Metabolic Symptoms of Insulin Resistance:
Physical Symptom of Insulin Resistance:
Becoming insulin resistant is a precursor to developing type 1 diabetes which is when our pancreas makes no or very little insulin. Therefore the goal should be to become insulin sensitive by controlling lifestyle factors such as carbohydrate intake and activity levels. Controlling carbohydrate intake is more than just decreasing the amount of carbohydrates we eat. Whenever we remove a food that provides needed calories we should replace it with other foods.
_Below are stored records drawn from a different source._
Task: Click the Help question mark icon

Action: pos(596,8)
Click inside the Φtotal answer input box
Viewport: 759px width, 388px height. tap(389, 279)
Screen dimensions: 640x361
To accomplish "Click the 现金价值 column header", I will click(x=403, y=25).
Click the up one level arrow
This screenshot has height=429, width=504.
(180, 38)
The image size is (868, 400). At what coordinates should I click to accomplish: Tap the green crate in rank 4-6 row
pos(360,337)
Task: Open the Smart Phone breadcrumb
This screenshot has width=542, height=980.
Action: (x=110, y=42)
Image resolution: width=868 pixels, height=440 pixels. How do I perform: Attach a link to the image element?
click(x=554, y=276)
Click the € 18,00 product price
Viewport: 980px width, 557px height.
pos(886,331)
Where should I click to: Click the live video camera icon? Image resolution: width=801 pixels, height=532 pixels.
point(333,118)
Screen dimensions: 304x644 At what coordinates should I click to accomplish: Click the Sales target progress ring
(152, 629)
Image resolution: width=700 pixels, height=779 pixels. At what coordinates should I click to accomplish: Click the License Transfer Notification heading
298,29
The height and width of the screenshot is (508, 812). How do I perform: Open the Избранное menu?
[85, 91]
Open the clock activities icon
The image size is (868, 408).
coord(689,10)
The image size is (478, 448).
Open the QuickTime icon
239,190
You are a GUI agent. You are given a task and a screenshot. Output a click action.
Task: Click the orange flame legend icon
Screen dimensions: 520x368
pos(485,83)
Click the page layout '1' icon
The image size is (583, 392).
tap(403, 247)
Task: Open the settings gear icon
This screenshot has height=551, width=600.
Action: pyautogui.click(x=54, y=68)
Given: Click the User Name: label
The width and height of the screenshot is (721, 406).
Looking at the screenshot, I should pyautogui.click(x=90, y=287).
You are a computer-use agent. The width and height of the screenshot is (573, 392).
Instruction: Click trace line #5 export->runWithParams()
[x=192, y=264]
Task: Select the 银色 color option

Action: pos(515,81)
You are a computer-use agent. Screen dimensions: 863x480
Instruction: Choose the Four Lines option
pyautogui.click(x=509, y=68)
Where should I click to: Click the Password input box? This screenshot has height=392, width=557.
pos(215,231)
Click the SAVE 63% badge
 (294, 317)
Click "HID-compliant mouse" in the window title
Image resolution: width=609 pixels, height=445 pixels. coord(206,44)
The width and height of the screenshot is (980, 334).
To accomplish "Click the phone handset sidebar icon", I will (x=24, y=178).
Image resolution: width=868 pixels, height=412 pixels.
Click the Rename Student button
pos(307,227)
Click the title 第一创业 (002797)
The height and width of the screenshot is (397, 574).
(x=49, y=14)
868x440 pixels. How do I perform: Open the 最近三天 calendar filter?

When the goal is to improve insulin sensitivity, the nutritional strategy is to incorporate more protein and fat into the diet while decreasing carbohydrates (especially ones that raise the blood sugar fast). Fat and protein are two macronutrients that play a vital role in becoming more insulin sensitive, balancing blood sugar and burning more fat.
Carbohydrates
In order to better manage our insulin, we need to have better control over the amount and type of carbohydrates we eat. First let’s consider the type of carbohydrate - if you are insulin resistant, you want to avoid high glycemic carbohydrates like sugar, fruit or white flour and choose low glycemic foods like brown rice, squash or sweet potatoes. As for amounts, this will vary per individual based on body composition and activity levels. A leaner person that does regular vigorous exercise will be able to eat more carbohydrates. A person with excess body fat who is not exercising at all should eat much less.
Protein
People with a protein deficiency are at increased risk of becoming insulin resistant because they eat so many carbohydrates. If you wish to regulate insulin, decreasing carbohydrates while increasing protein is a smart way to go. An easy meal to consider modifying is breakfast because what you eat during the first meal of the day, sets the hormonal trend for the day. Eating a breakfast of high carbohydrates will signal the body to elevate blood sugar (glucose) all day therefore craving and eating more. Eating a protein rich breakfast on the other hand will keep blood sugar levels balanced and decrease the amount of insulin released.
Fat
Similar to protein, most people overeating carbohydrates are also not getting the proper amounts of healthy fats. As you decrease carbohydrates to become more insulin sensitive, you naturally decrease calories that your body was using for energy. Therefore, when decreasing carbohydrates we must increase the amount of fat to provide us with the calories to sustain energy during the day. Simply eating protein by itself will not provide us with the energy we need and will result in us reaching for carbohydrates for energy (and most likely the wrong kind of carbohydrate).
Summing it Up
For most people, carbohydrates provide most of our needed calories and when we decrease carbohydrates too much we potentially end up with the problem of undereating (undernourishment). Therefore we must remember to replace them with other foods that are high in protein and healthy fats. Starting the day with a breakfast high in protein (ie: ground turkey) and healthy fat (ie: avocado) is a great way to set the blood sugar for the day as well as provide fuel for energy and focus. Eating a high carbohydrate breakfast (ie: bread, bagel, cereal, oatmeal) is a sure way to cause tiredness, a lack of focus and perpetuate or create insulin resistance.
The more active and leaner you are the more you can tolerate carbohydrates into the diet. Pairing your carbohydrates with intense exercise is one of the best ways to manage insulin and live a lean lifestyle. As you improve your insulin sensitivity and lose body fat, you can slowly start to increase the carbohydrates you eat.